#### AIM OF THE TASK
For the word "agent", determine how many lines of the entries below contain it, and give only that number.

#### LISTED ENTRIES
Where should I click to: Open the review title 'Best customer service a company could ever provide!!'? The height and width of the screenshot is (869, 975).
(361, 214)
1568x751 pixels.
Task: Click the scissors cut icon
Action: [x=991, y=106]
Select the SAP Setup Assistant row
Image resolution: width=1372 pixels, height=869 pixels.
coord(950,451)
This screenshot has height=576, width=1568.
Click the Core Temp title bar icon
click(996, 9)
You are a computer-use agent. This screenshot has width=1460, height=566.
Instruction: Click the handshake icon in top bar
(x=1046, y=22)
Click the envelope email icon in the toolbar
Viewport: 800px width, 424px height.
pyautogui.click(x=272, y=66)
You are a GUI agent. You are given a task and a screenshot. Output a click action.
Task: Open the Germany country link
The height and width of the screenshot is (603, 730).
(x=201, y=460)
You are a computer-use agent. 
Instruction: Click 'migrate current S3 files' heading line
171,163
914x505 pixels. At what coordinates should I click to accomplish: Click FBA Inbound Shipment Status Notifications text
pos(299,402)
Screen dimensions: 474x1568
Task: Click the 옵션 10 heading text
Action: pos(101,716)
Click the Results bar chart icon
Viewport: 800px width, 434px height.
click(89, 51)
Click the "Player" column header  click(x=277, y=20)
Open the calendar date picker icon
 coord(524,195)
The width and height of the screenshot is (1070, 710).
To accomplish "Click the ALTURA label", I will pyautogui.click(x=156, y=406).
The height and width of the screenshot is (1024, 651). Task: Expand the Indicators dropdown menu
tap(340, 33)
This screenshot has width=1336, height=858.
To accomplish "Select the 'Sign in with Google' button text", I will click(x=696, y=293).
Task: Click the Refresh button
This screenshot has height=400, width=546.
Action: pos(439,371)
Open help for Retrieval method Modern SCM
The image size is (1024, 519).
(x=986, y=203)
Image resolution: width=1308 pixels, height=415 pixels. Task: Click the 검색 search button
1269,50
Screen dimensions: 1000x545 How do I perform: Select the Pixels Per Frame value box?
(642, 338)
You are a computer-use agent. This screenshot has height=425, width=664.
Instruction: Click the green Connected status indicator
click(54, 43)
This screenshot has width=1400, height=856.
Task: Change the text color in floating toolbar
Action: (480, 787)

#### TASK ANSWER
4